7. Faites sécuriser les accès sans délai

Une porte dont le bâti est fendu, une serrure arrachée ou un vitrage cassé ne doit pas rester en l’état, même une nuit. Le risque n’est pas seulement le retour d’un cambrioleur : pluie, froid, vandalisme et intrusion d’animaux peuvent aussi aggraver les dégâts.

Un serrurier peut mettre en sécurité l’ouverture avec une solution adaptée : remplacement de cylindre, changement de serrure, réparation ou remplacement du mécanisme, pose d’une fermeture provisoire, renfort de l’encadrement ou installation d’un verrou temporaire. L’objectif immédiat n’est pas de vendre une porte neuve à tout prix, mais de retrouver un logement fermé correctement.

Chez Securi'M, le devis est présenté avant intervention et la solution la moins destructive est privilégiée lorsque l’état de la porte le permet. C’est particulièrement important après une effraction : certaines serrures se remplacent rapidement, tandis qu’un bâti déformé ou une porte fragilisée demande une réparation plus complète.

8. Demandez ce qui a réellement cédé

Après le dépannage d’urgence, prenez quelques minutes pour comprendre le point faible exploité. Le cambrioleur a-t-il attaqué le cylindre ? Forcé le pêne ? Écarté le dormant ? Cassé un vitrage adjacent à la poignée ? Chaque scénario appelle une réponse différente.

Un simple changement de cylindre peut suffire si la porte et son encadrement sont intacts. En revanche, une serrure multipoints, une plaque de protection, un protège-cylindre, des paumelles renforcées ou un blindage peuvent être plus cohérents si l’accès a été forcé violemment. Il n’est pas toujours nécessaire de changer toute la porte. À l’inverse, réparer à minima une porte structurellement endommagée peut créer une fausse impression de sécurité.

Pour les équipements de sécurité, les références A2P constituent un repère utile. Elles ne remplacent pas l’analyse sur place, mais elles permettent de comparer des niveaux de résistance reconnus pour les serrures et blocs-portes.

9. Réorganisez les clés et les accès

Après une effraction, les clés ne doivent pas être oubliées. Si elles ont été volées, si un trousseau a disparu ou si vous avez le moindre doute sur une copie en circulation, remplacez le cylindre ou faites changer la combinaison de la serrure. Cette précaution est souvent plus raisonnable que de vivre avec l’incertitude.

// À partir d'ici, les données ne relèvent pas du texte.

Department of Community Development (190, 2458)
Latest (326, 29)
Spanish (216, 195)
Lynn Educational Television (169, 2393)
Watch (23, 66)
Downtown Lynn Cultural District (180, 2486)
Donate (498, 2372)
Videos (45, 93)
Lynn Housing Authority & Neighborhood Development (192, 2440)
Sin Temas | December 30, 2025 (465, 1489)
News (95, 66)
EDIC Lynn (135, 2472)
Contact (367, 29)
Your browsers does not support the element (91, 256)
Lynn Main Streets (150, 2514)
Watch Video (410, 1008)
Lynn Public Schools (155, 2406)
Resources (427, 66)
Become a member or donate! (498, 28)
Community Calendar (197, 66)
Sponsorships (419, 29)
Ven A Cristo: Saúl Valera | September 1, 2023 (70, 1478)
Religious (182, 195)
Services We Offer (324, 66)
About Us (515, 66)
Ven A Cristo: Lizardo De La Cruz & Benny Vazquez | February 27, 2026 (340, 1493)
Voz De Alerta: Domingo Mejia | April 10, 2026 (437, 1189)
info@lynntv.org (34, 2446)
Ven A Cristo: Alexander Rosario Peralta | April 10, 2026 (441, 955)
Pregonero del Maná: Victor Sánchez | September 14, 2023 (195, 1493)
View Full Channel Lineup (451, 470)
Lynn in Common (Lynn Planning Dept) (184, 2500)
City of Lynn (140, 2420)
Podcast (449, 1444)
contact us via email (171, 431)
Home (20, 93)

Pensez aussi aux accès secondaires : boîte aux lettres, garage, cave, portail, portail motorisé, local commun, badge d’immeuble et télécommande. Pour un commerce ou un cabinet, il peut être nécessaire de revoir les codes d’alarme, les droits d’accès et les clés détenues par d’anciens salariés ou prestataires.

10. Prévenez les proches et reprenez vos habitudes à votre rythme

Une effraction laisse rarement seulement des dégâts matériels. Beaucoup de victimes dorment mal pendant plusieurs jours, vérifient les portes à répétition ou hésitent à laisser le logement vide. Ces réactions sont normales. Prévenez vos proches, votre voisin de confiance ou votre gardien afin de ne pas rester seul face aux démarches.

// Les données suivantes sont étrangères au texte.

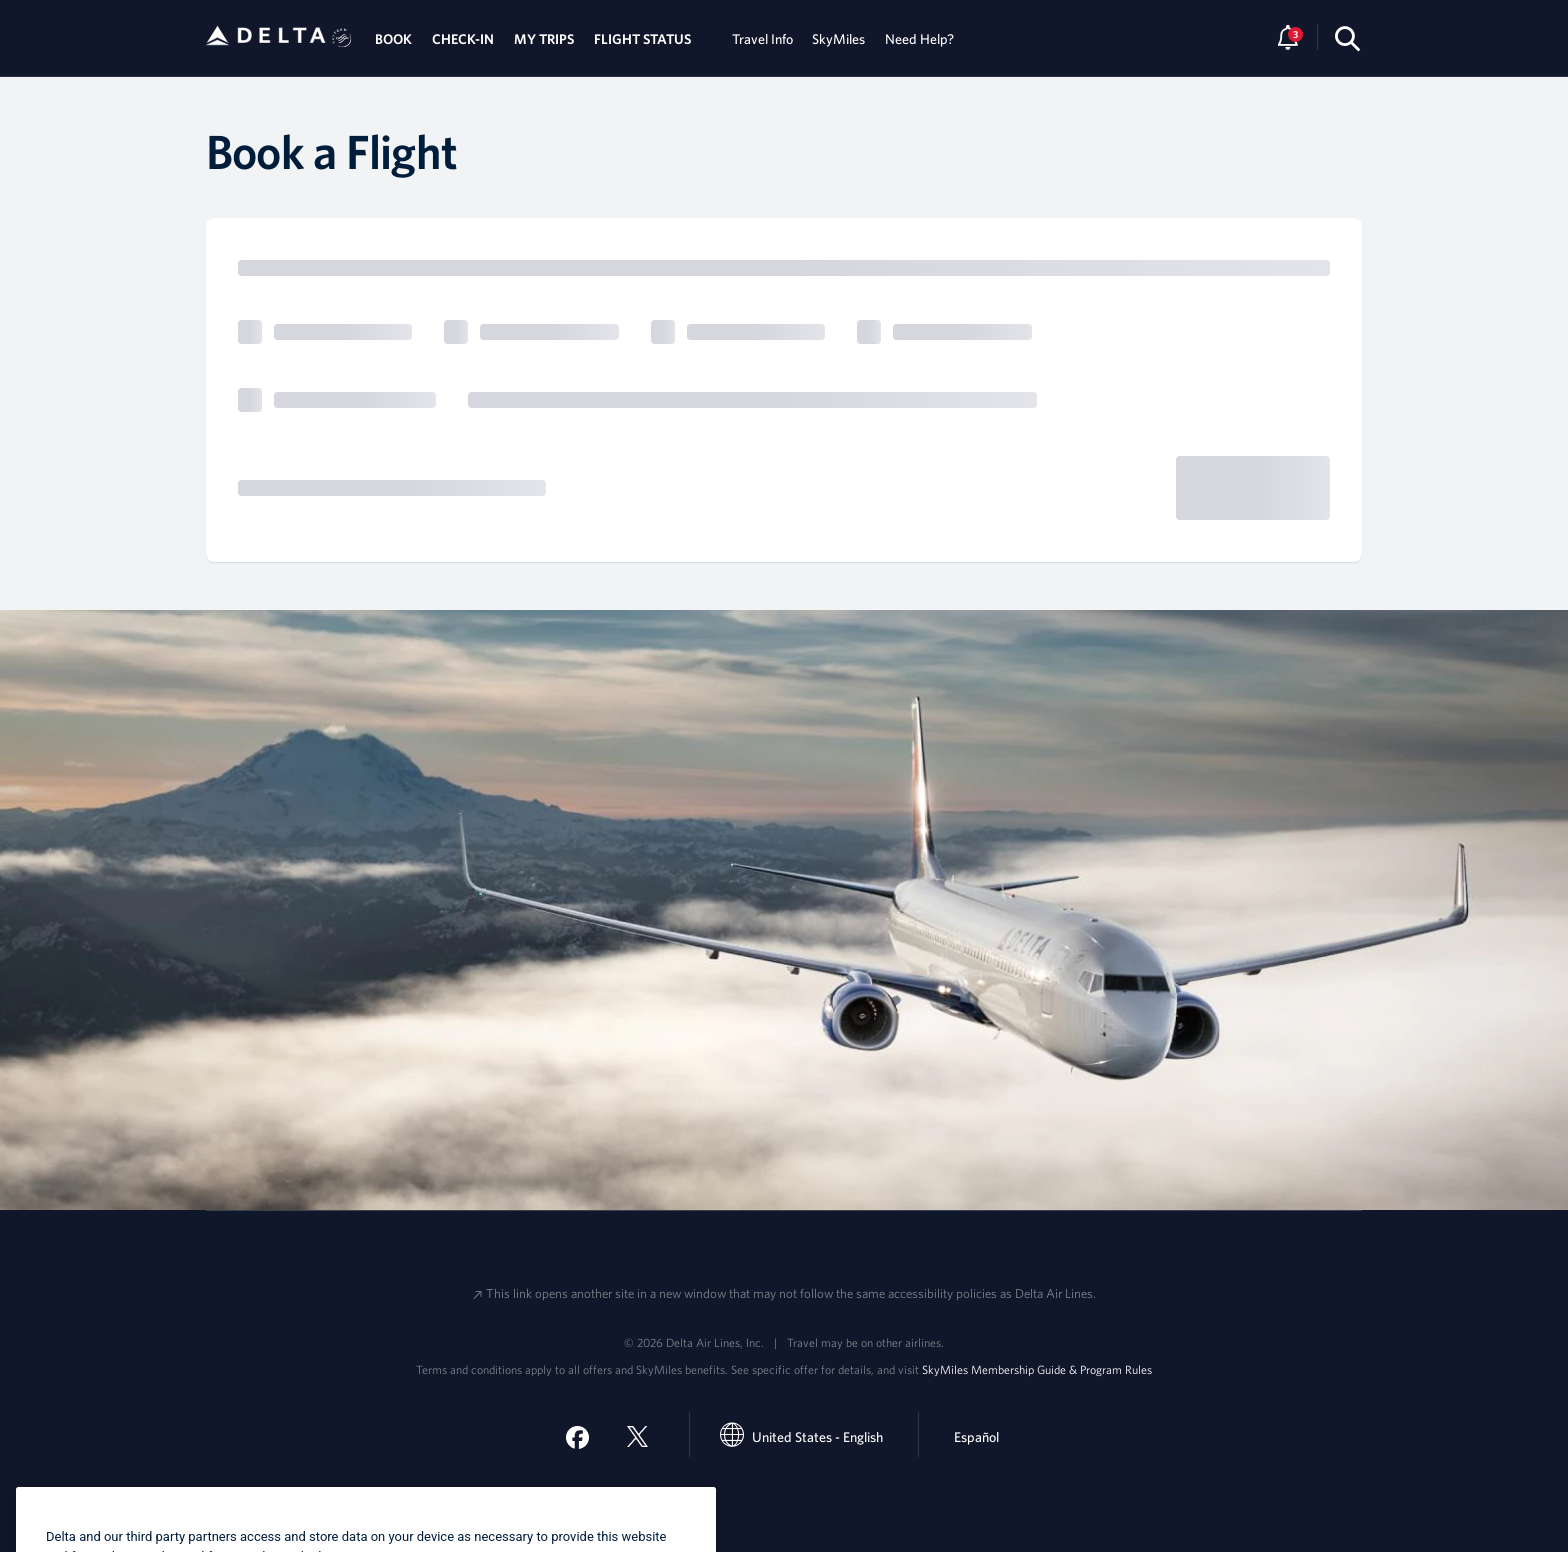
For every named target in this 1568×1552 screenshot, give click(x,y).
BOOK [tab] (393, 39)
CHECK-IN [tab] (463, 39)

Si vous le pouvez, demandez à quelqu’un de vous accompagner lors du premier retour dans le logement. Reprenez ensuite des habitudes simples : fermer les accès même pour une courte absence, ne pas laisser les clés visibles depuis une fenêtre, vérifier l’éclairage extérieur et signaler toute tentative suspecte. Une bonne sécurisation doit vous rendre plus serein, pas vous faire vivre dans l’alerte permanente.

Après l’urgence, choisir une protection adaptée

Le bon niveau de protection dépend du type de logement, de l’étage, de la valeur des biens, de la configuration de la porte et des exigences de votre assurance. Une serrure renforcée est parfois suffisante. Pour une maison isolée ou un rez-de-chaussée exposé, le renforcement des ouvrants, des fenêtres et des accès de garage mérite souvent d’être étudié dans son ensemble.

Ne vous laissez pas pousser à accepter des travaux disproportionnés dans l’urgence. Demandez une explication claire, un devis avant intervention et la distinction entre ce qui est indispensable immédiatement et ce qui peut être planifié plus tard. Retrouver une porte fermée est la première étape ; retrouver le sentiment d’être chez soi est le vrai objectif.